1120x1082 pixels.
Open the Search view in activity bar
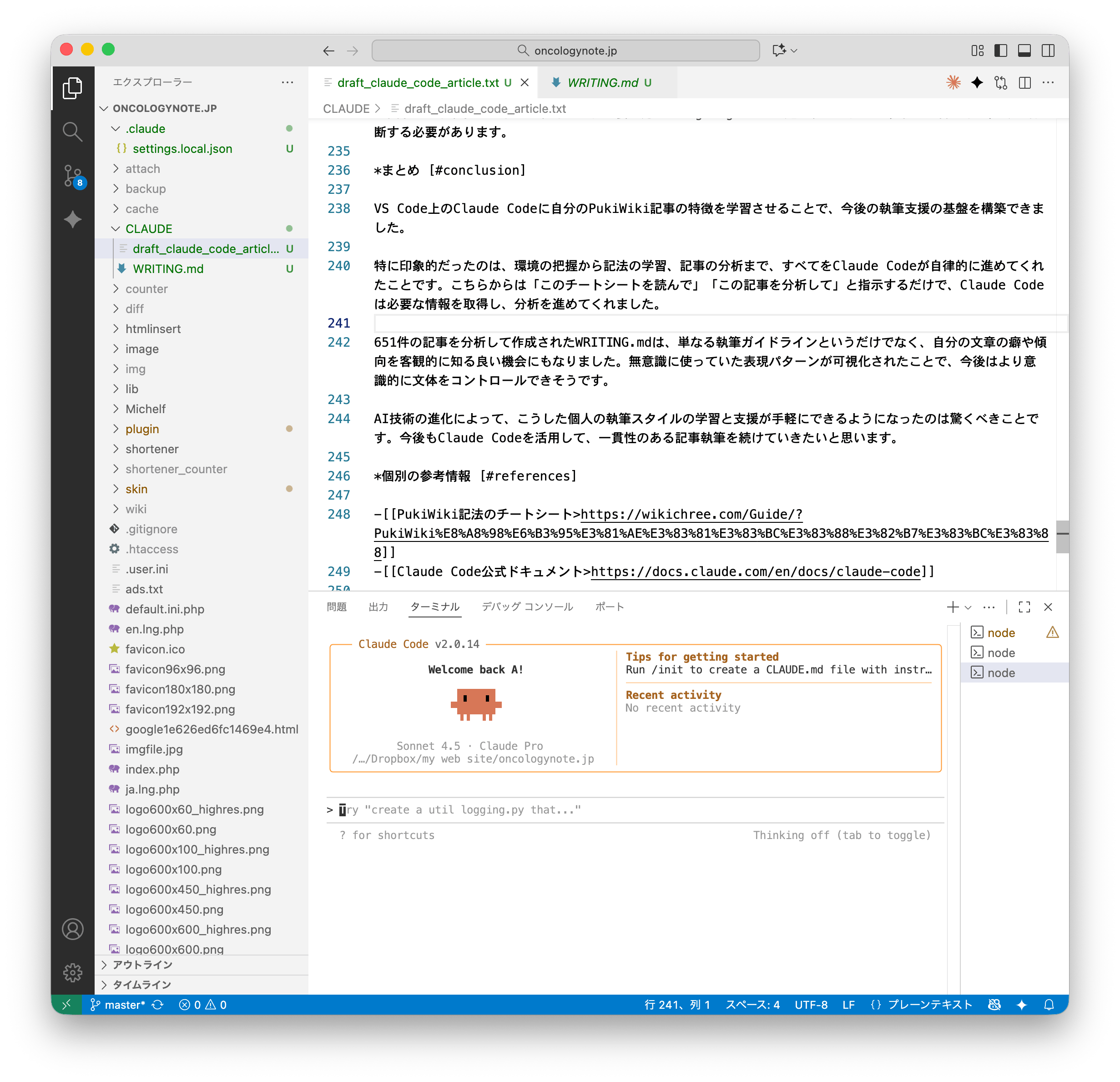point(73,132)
◇ ◇ ◇
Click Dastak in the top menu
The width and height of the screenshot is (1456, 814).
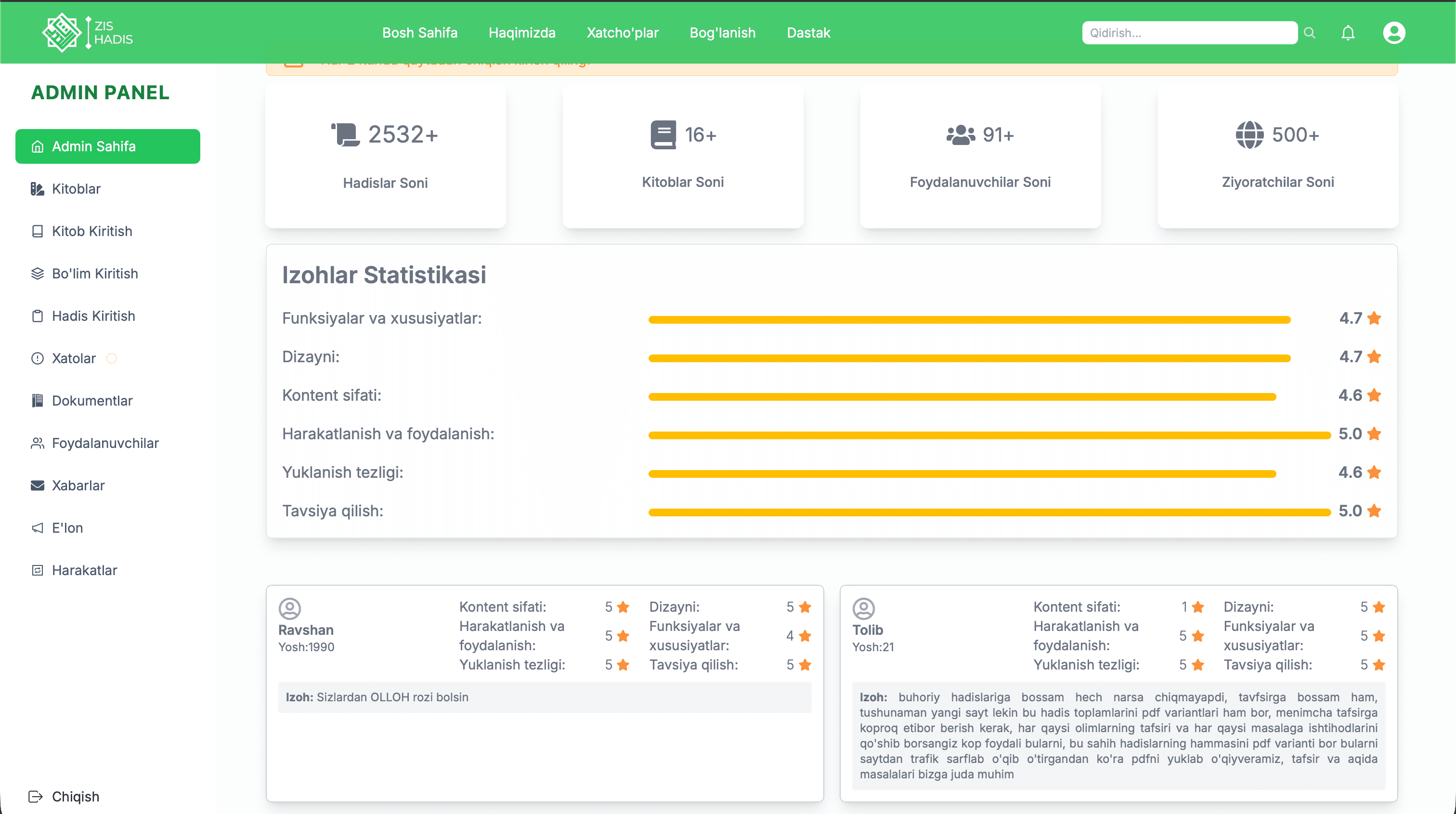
◇ ◇ ◇
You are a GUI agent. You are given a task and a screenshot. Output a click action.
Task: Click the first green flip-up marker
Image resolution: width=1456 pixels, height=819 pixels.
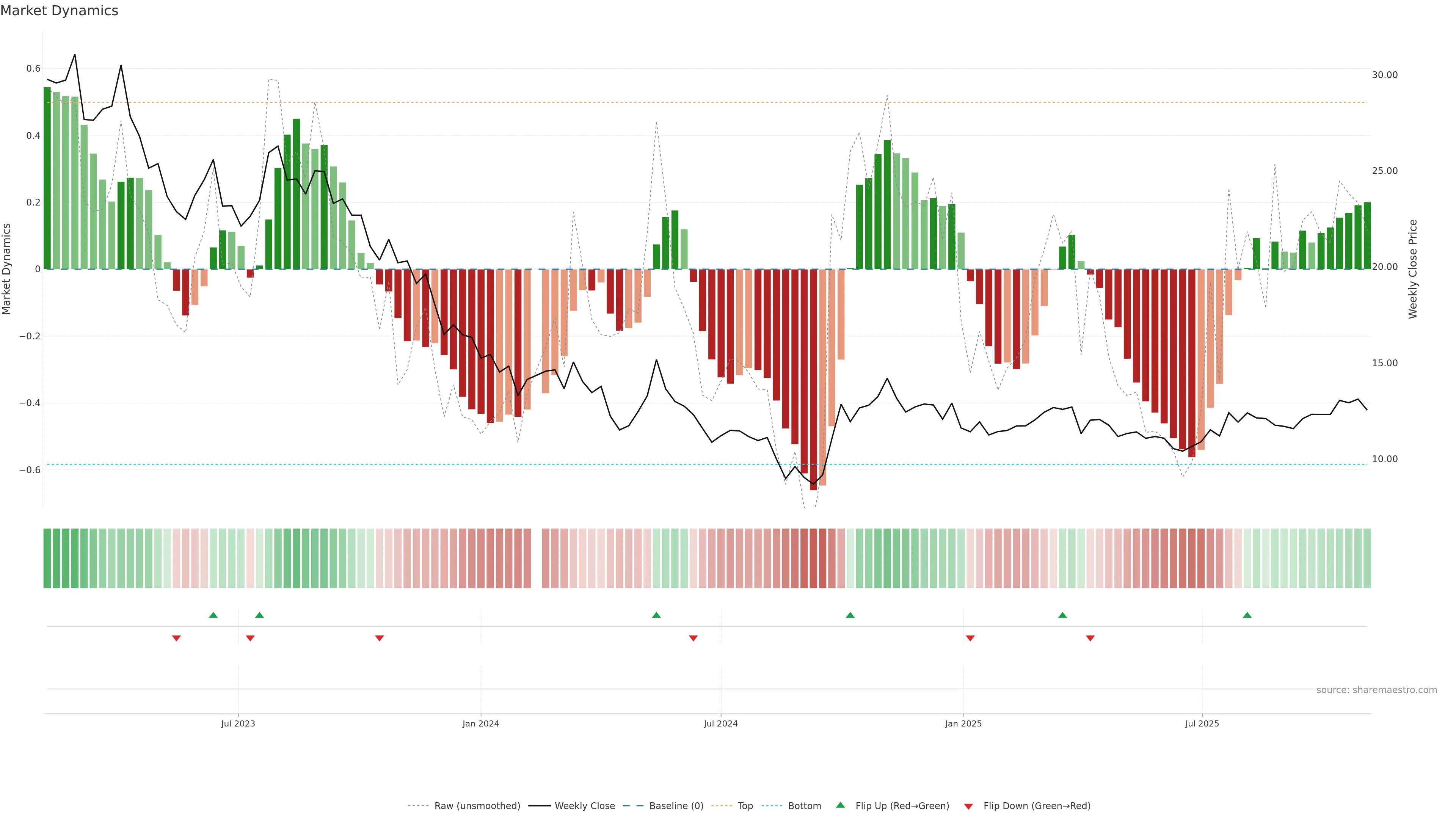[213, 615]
◇ ◇ ◇
§ **Task directions**: Work out the number of lines in the listing above that hold the string "screenshot". Reply with that number only.

§ **Task result**: 2